Journalist and influencer Tina Kandelaki referred to overwhelming western sanctions only as “hardship” and claimed, “They’re trying to wipe out an entire nation as a social media account. As if they had forgotten that a war was raging nearby in Ukraine, Kandelaki absurdly claimed that the only reason Russians are singled out is “because we speak Russian.” She even claimed that Russia lost its ability to compete in the Olympics under its own name and flag solely because of its language, not doping. Notably, the same fallacy was used to justify the annexation of Crimea and the rampant invasion of Donbass that began in 2014.

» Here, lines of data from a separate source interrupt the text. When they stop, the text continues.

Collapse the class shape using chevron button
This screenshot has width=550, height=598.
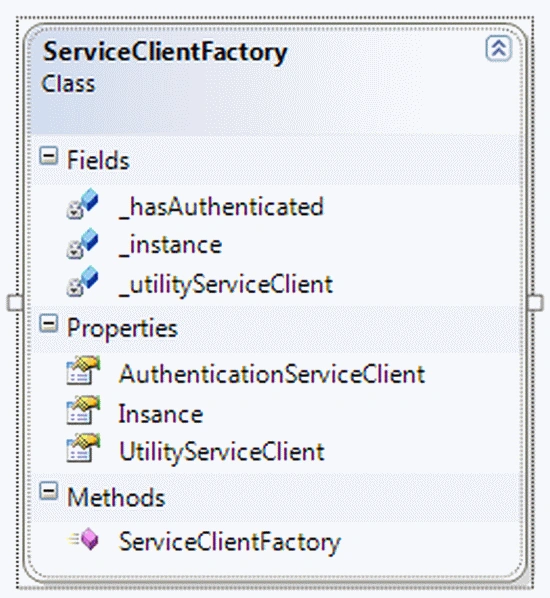(499, 48)
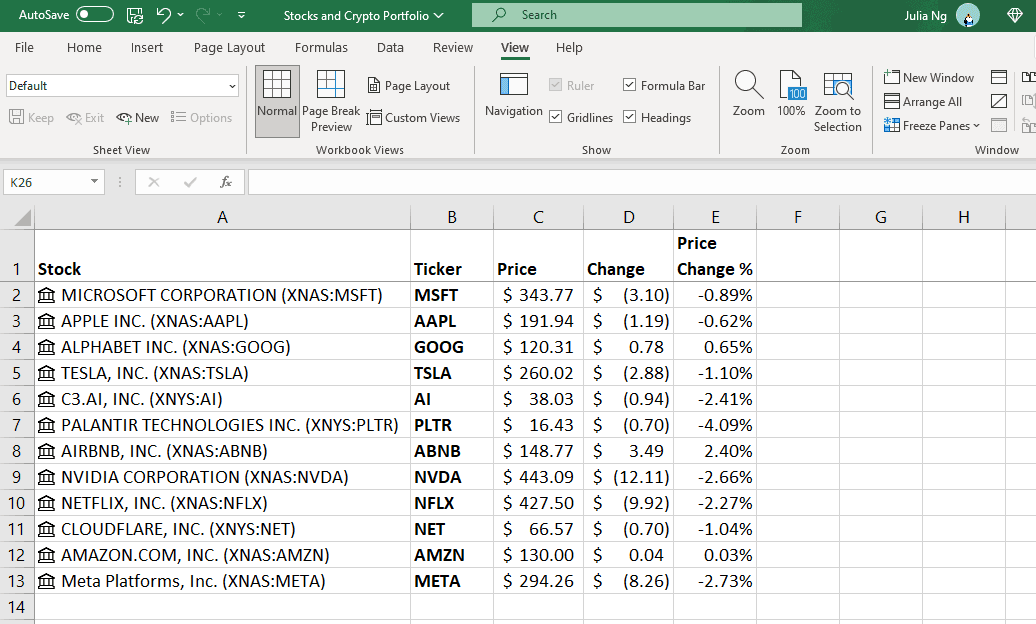Click the Search box in title bar

coord(637,15)
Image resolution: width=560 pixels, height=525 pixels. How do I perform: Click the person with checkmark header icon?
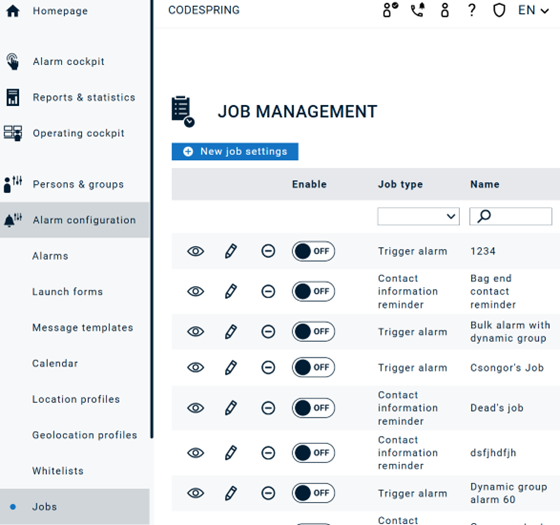tap(390, 10)
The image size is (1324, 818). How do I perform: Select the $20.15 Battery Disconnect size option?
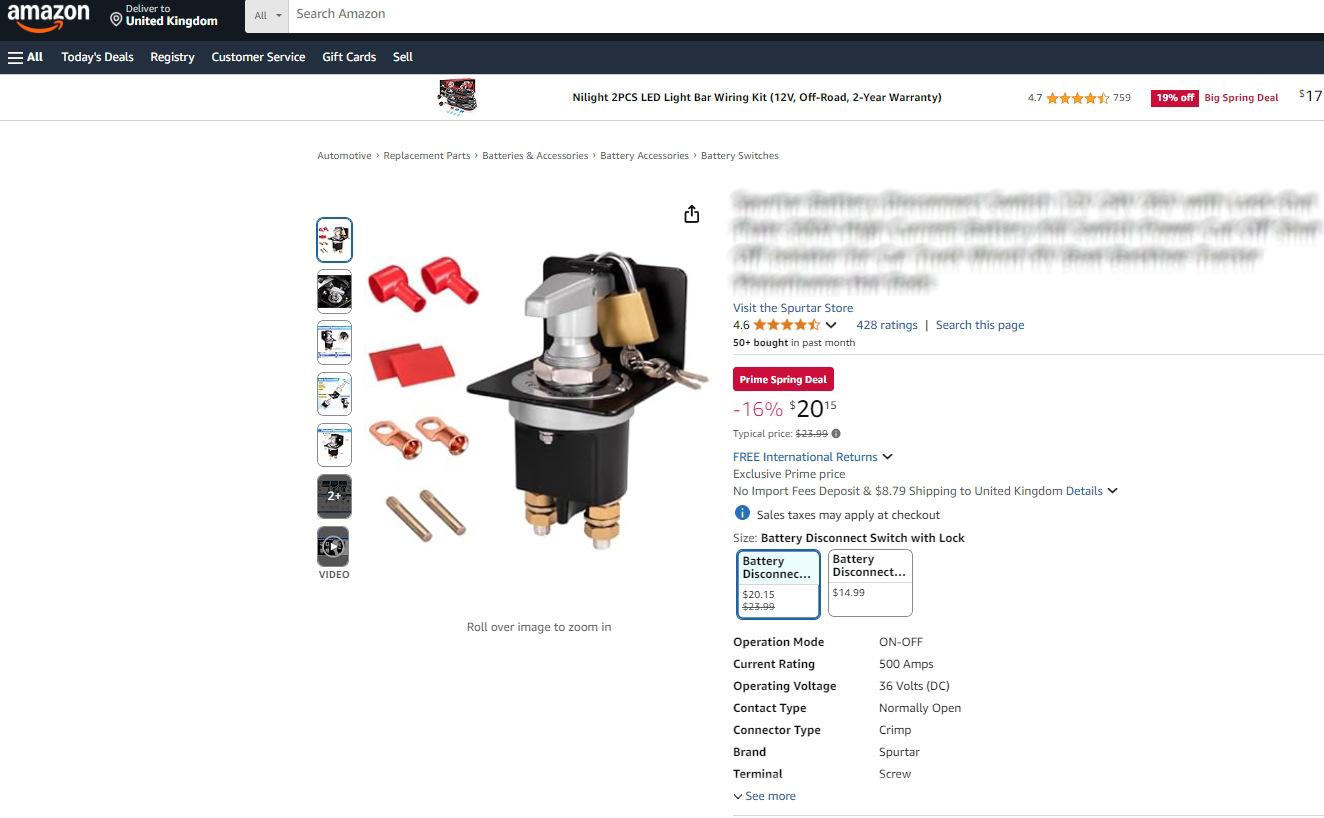pos(779,585)
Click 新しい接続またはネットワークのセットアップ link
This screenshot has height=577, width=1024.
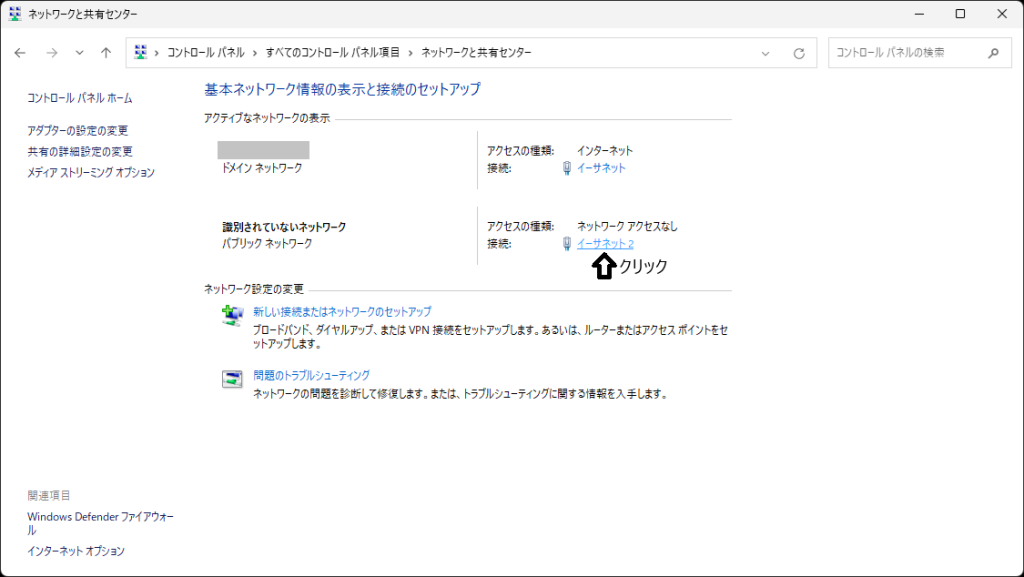point(342,312)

Putin’s propagandist Margarita Simonyan, the director of RT and Sputnik, also spoke at the rally. She proudly reminded the participants that she was one of the main agitators of Russia’s absorption of Ukraine’s Donbass region, repeat once again: “Mother Russia, bring the Donbass home.” Simonyan claimed that in Ukraine, Russian soldiers fight “against the impure”, using the word commonly describing imps and evil spirits in Russian fairy tales. She did not mention her own pre-invasion predictions that there would be no significant sanctions if Russia invaded Ukraine, or her earlier claims that Ukrainians would welcome their Russian “liberators.” None of Simonyan’s predictions held true, but the crowd cheered after his speech, as they have every speaker.
Despite an elaborate display designed to illustrate popular patriotic zeal, it seemed like another example of smoke and mirrors, produced by propaganda’s skilled puppeteers. Like official polls, rally footage doesn’t tell the whole story. BBC News producer Will Vernon, reporting from Moscow, tweeted that after speaking to dozens of people who attended the rally, he learned that many of them worked in the public sector and had been pressured to attend by their employers. One attendee told Vernon, “I think most people here don’t support the war. I do not.”